A lenta Agonia do São José

04/02/2013 00:00

A história da humanidade começou à margem dos rios.

Foi assim, com o surgimento das primeiras civilizações na Mesopotâmia, que em grego significa terra entre rios.  É um planalto de origem vulcânica, localizado entre os rios Tigre e Eufrates, em forma de lua crescente, daí o nome crescente fértil. Aí surgiram as primeiras cidades de que se tem notícia.

Bem, mas quando se fala de uma relação estreita entre um povo antigo e seu rio, nenhuma é tão marcante quanto a dos egípcios com o Nilo. Heródoto, o famoso historiador grego, que viveu no século V a.c, certa vez, ouviu dos sacerdotes egípcios que "O Egito é uma Dádiva do Nilo". Sem o rio, o Egito Antigo que conhecemos, certamente, nunca teria existido.

Grandes cidades nasceram às margens dos rios, como é o caso de Londres e do Tamisa, de Paris e do Sena. Um dos exemplos mais interessantes é o da nossa capital, que mesmo estando localizada no mar, brotou primeiramente à margem do Rio Paraíba, no entorno do Porto do Capim e só depois caminhou em direção à praia.

Cachoeira dos Índios foi edificada bem na margem esquerda do Rio São José. E não foi por acaso. O local foi estrategicamente escolhido pelos primeiros habitantes. De um lado a beleza exuberante do Serrote do Quati. De outro, sombra e água fresca do generoso São José.
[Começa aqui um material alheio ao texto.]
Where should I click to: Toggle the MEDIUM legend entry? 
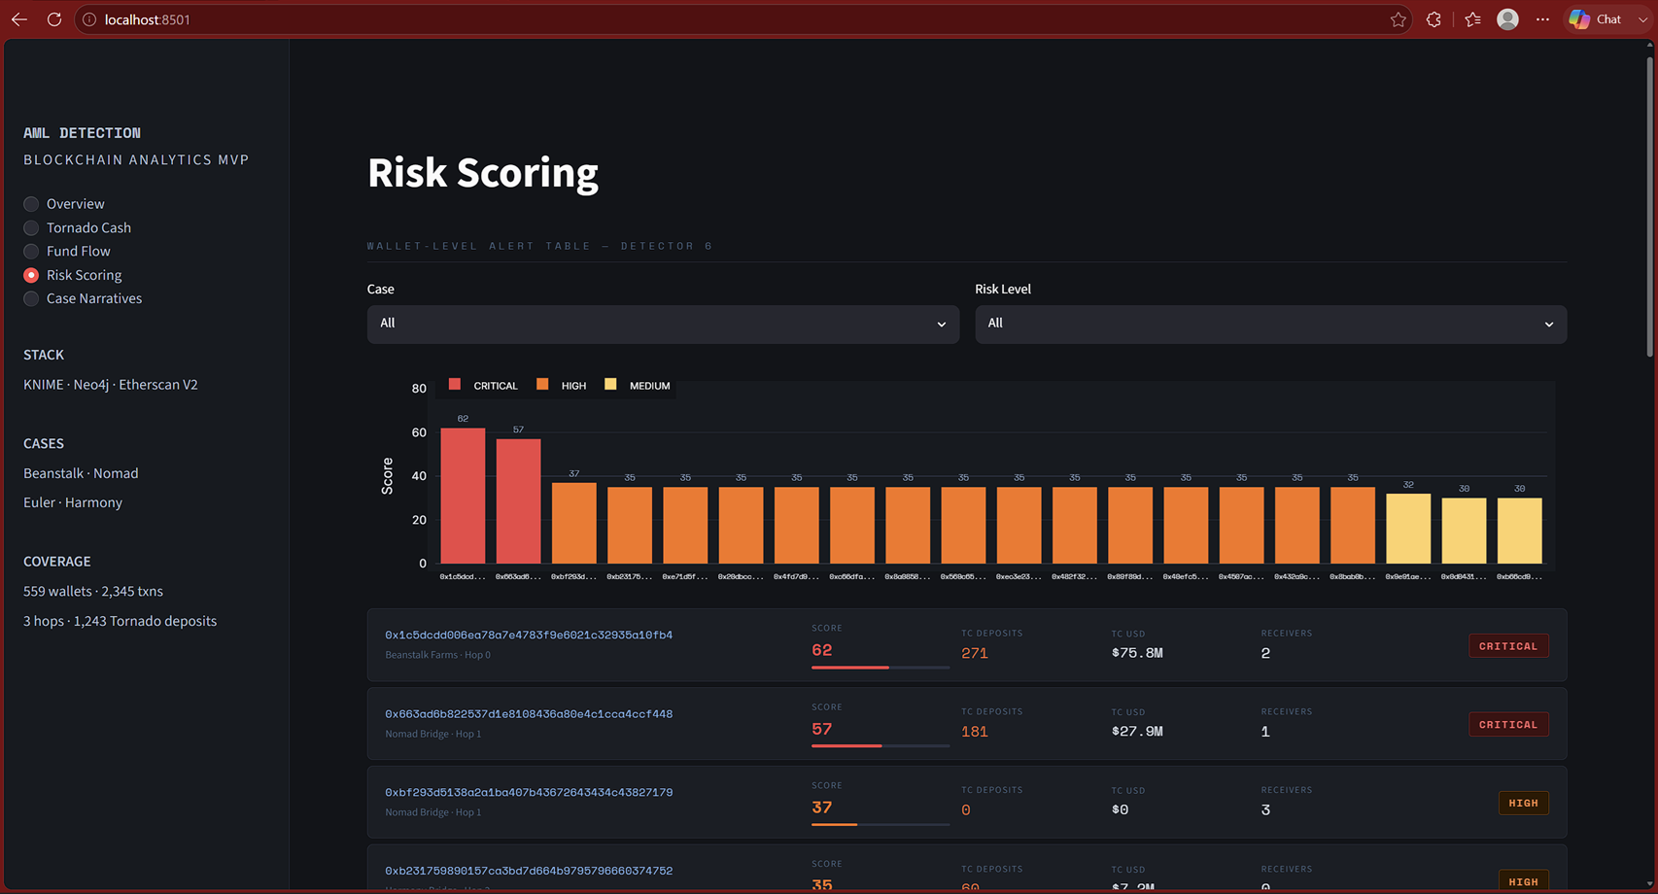[638, 385]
Afluente do Rio do Peixe e subafluente do Piranhas, o São José é pequeno e temporário, mas de fundamental importância. Em suas águas os índios Icós, nativos da região, se banharam e pescaram.  Mais tarde os colonizadores buscaram água em época de cheia e escavaram cacimbas no leito seco, durante a seca, para saciar a sede e a dos seus animais, bem como suprir tantas outras necessidades.

Após a construção do cacimbão público da Rua da Mangueira (próximo do rio), dos reservatórios de Cachoeira da Vaca, Riacho do Meio, utilizados para abastecer a cidade e mais recentemente o açude de São Joaquim, a população esqueceu-se do rio, ignorou o seu nome e, principalmente, a importância para a civilização cachoeirense.

Ingratas, as pessoas viraram as costas para quem lhes deu a vida. Para quem, qual uma mãe que amamenta, lhes ofereceu a seiva que hidrata e nutre. Estranhos, os costumes dessa gente civilizada.

São décadas de abandono, de menosprezo, de indiferença. O São José, hoje, não passa de um depósito de lixo. Tudo vai parar lá: entulho de construção, resíduos de granjas da região, móveis velhos e tudo mais que as pessoas não mais querem em suas casas. Não raro se ateia fogo ao entulho e este mata e consome as ultimas árvores da extinta mata ciliar.

É um espetáculo cruel, uma agonia lenta e contida, assistida de camarote pelo poder público municipal e pelos cidadãos desta cidade. Ninguém se insurge contra a injustiça, as toneladas de entulho, a derrubada total das árvores, o abate de gado nas proximidades, o esgoto da cidade.

Sabemos, pois, que caso quisesse, a prefeitura teria condições de incentivar a recuperação das matas ciliares, proibir o depósito de entulho e a prática anti-higiênica de abater bovinos para abastecer os frigoríficos da cidade, inclusive, aplicando multa aos infratores.  Porém, a prefeitura, como bem sabemos, é a primeira a permitir que os esgotos sejam jogados no canal e direcionados ao rio sem nenhum tratamento.

Se com os rios deu-se início a civilização, é na civilização que os rios encontram o seu fatídico fim.